Instructions to follow:
Each line below from the "Click red cross" line through the "Task: Enable the Specify Length checkbox" line, those two included, must be restated word for word; the pictures must not be.

Pixel coordinate grounding data:
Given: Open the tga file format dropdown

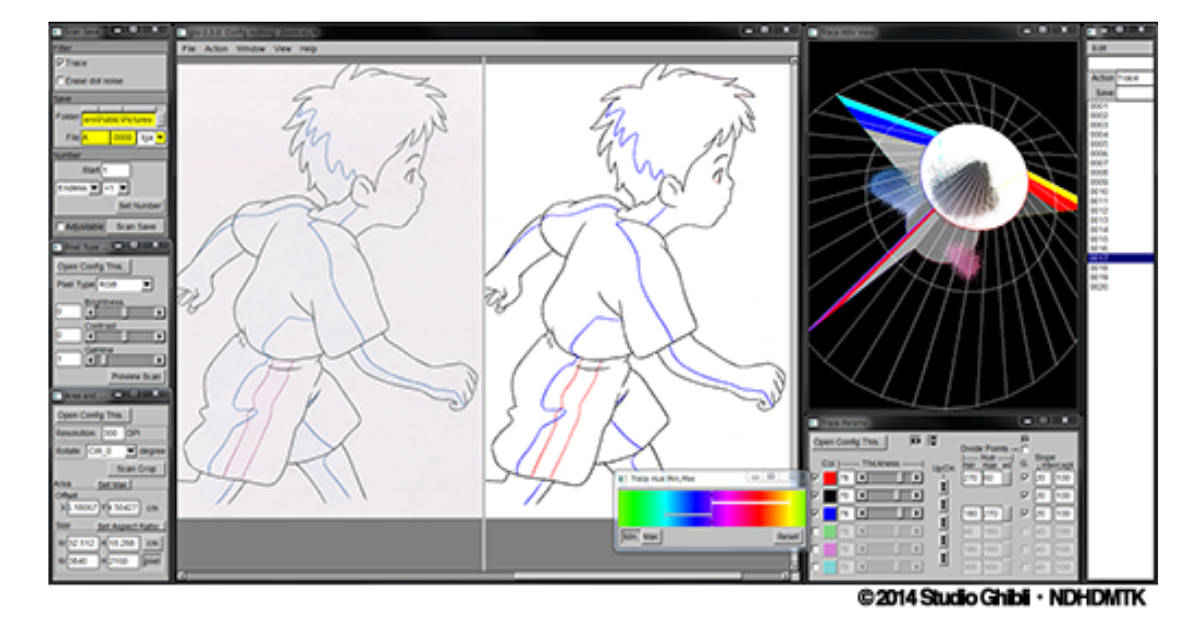Looking at the screenshot, I should [160, 137].
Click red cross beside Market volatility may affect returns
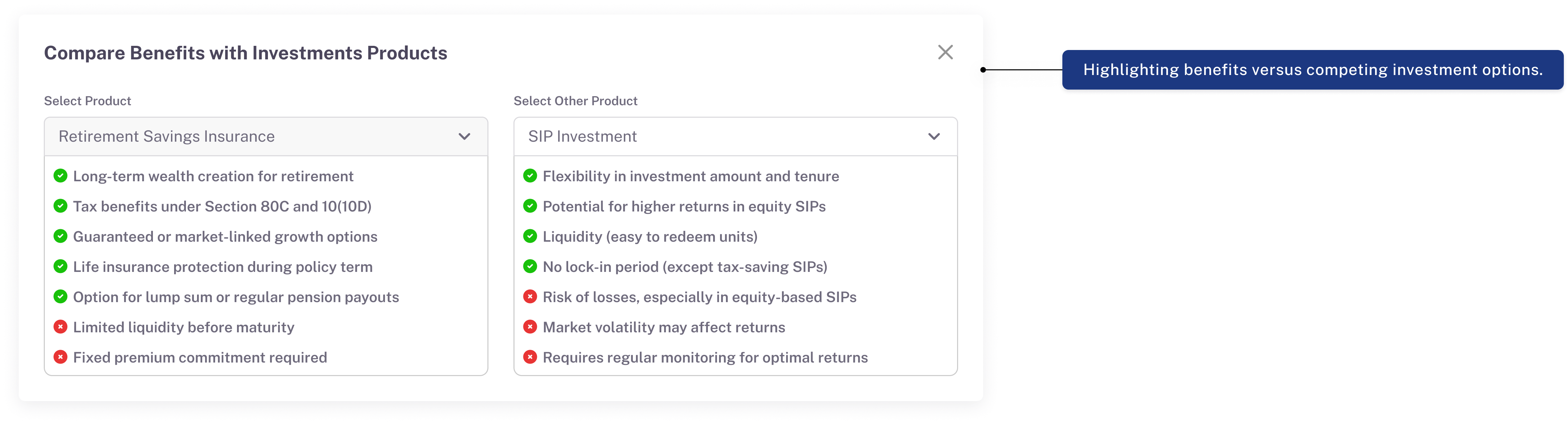 point(530,327)
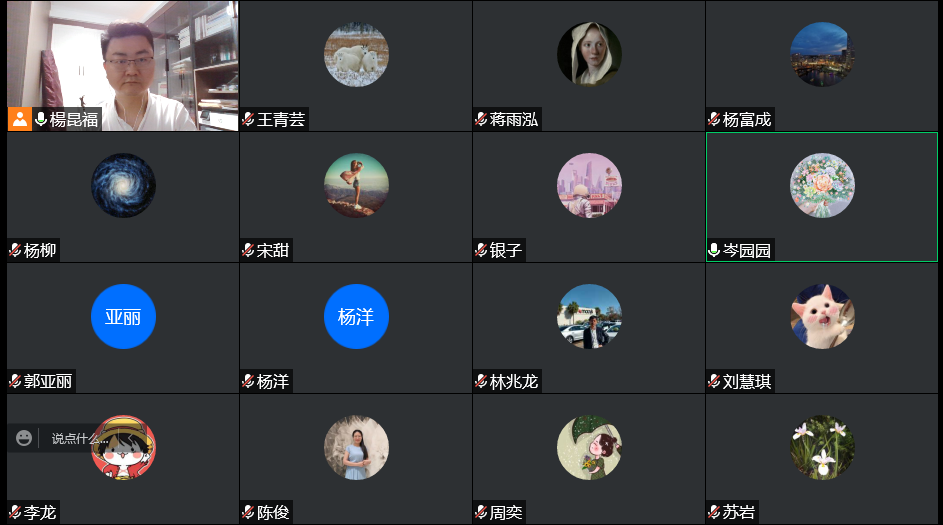Image resolution: width=943 pixels, height=525 pixels.
Task: Select the galaxy avatar of 杨柳
Action: click(x=123, y=185)
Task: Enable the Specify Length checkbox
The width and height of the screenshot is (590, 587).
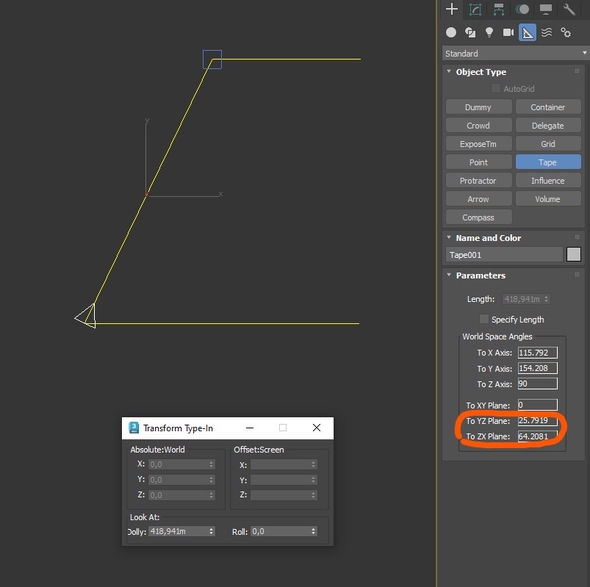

Expected answer:
Click red cross beside Market volatility may affect returns
 point(530,327)
Image resolution: width=943 pixels, height=525 pixels.
Task: Select the galaxy avatar of 杨柳
Action: click(x=123, y=185)
Task: Enable the Specify Length checkbox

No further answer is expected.